Citations average $157.
Not all the camera flashes result in legal action, for various reasons. As of Wednesday, the Scottsdale City Court has mailed 18,438 citations, city officials said.
Some motorists push their vehicles to the limit on Loop 101. On 166 occasions, the cameras have recorded people driving more than 100 mph, Dodds said.
Police don’t take kindly to such reckless behavior and have arrested four people on suspicion of reckless driving and excessive speeding who were photographed.
But police just don’t have the manpower to catch all the 100-mph-plus offenders, said Bruce Kalin, contract manager for the Scottsdale Police Department.
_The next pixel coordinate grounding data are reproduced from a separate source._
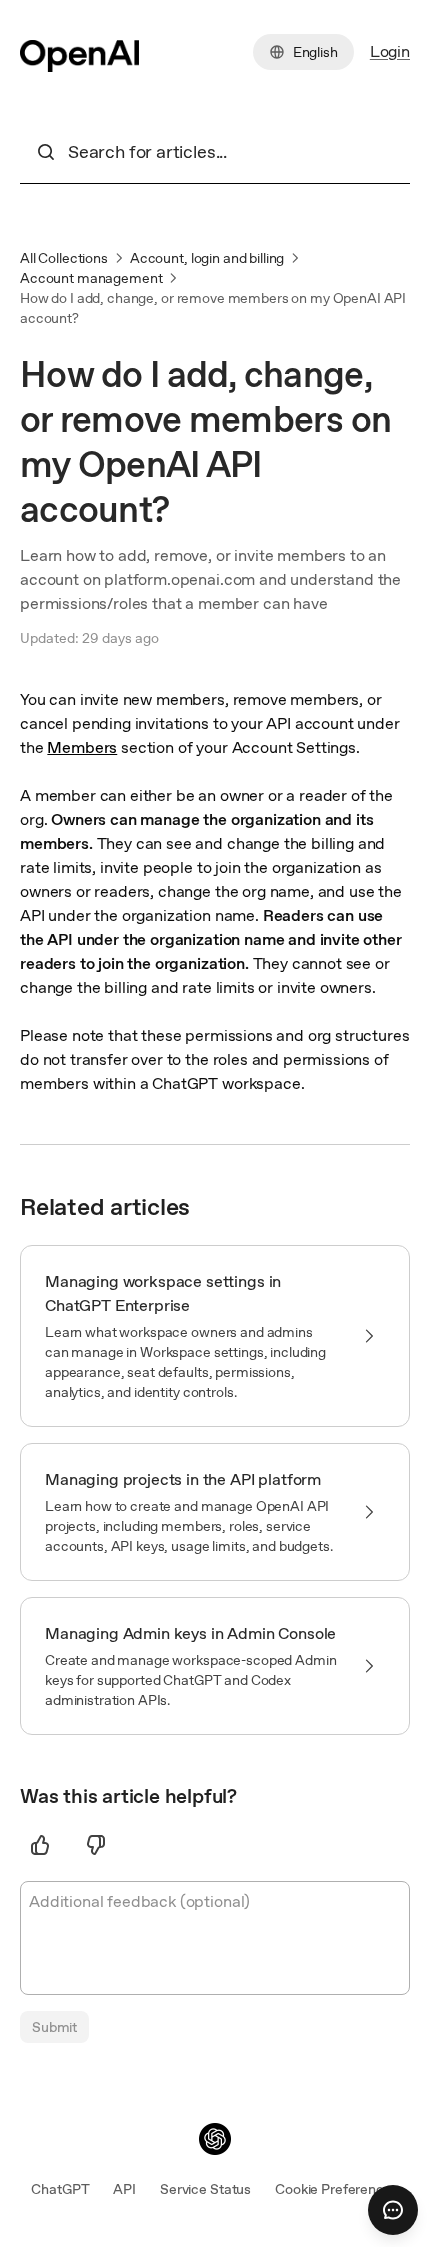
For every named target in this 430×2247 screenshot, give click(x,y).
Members (82, 747)
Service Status (205, 2189)
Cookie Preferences (336, 2189)
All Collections (64, 258)
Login (390, 51)
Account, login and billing (207, 258)
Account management (91, 278)
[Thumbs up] (40, 1845)
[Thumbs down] (96, 1845)
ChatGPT (60, 2189)
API (124, 2189)
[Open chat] (393, 2210)
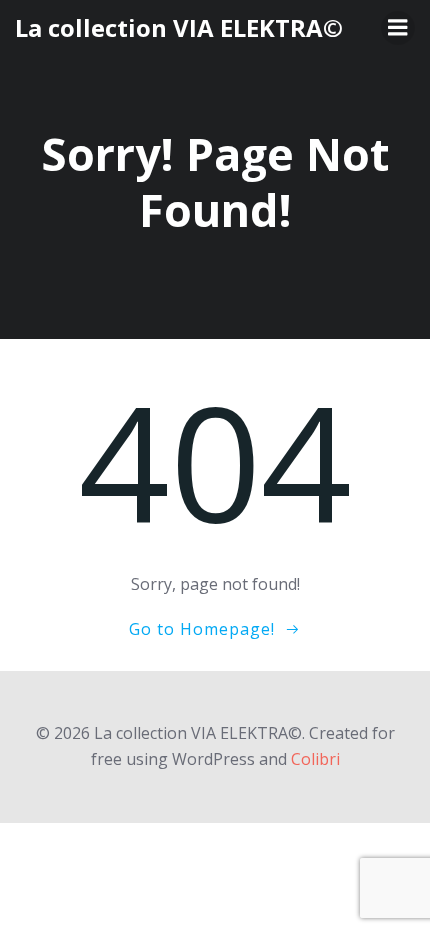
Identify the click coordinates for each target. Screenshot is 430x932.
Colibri (315, 759)
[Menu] (398, 28)
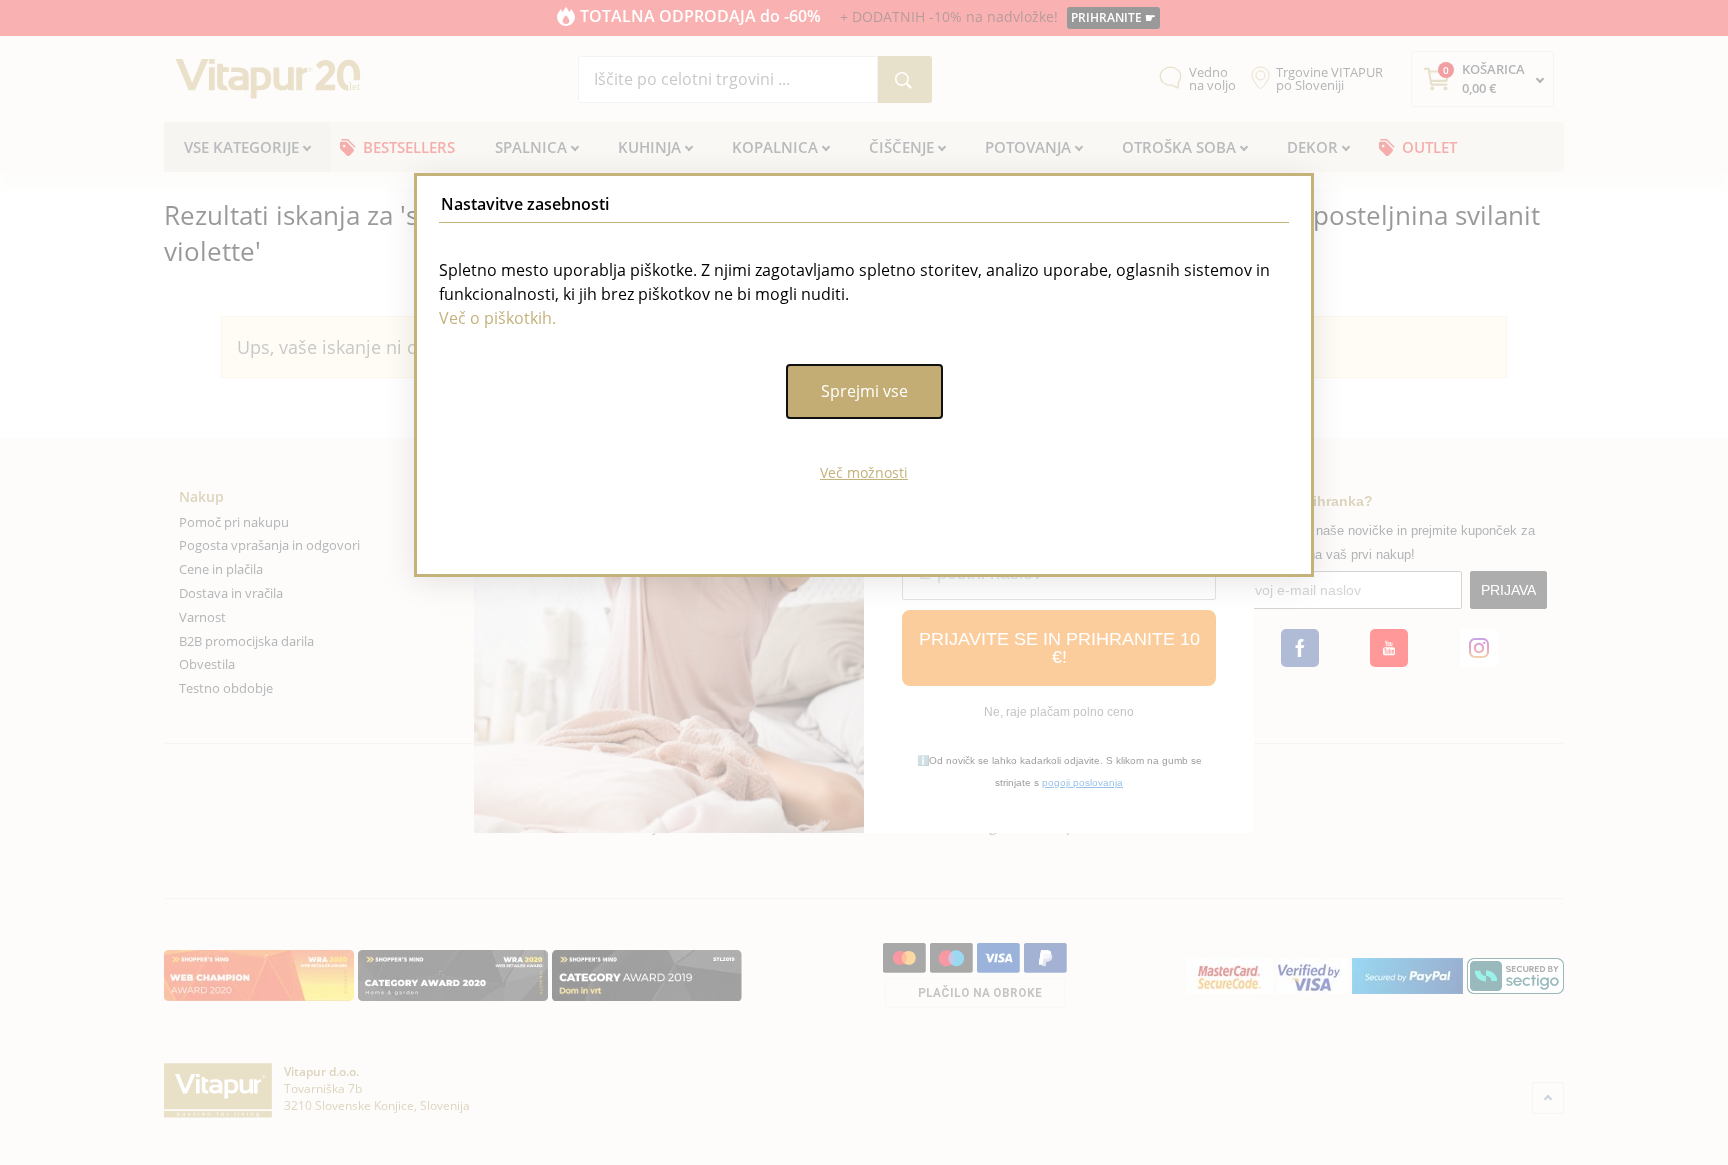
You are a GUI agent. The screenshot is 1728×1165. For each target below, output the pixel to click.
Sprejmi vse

“There’s a limited number of people we have out there trying to catch speeders, so there’s a limited number of people we can send out to try to find people who don’t want to be found,” Kalin said. “We’re looking for a bunch of others who were driving dangerously or were speeding excessively from the warning phase of the program, but we just haven’t been able to find them, yet.”
Kalin added the city still plans to arrest those who are photographed traveling 100 mph and faster.
“We still will aggressively investigate those who are traveling at excessive speeds or doing something dangerous while they’re driving,” Kalin said.
Cameras have caught people exceeding 100 mph without their hands on the wheel and with passengers sitting on drivers’ laps. The pilot program is slated to end in October. Whether it continues after then remains to be seen. A proposed law that would ban photo enforcement cameras from state highways is still working its way through the state Legislature.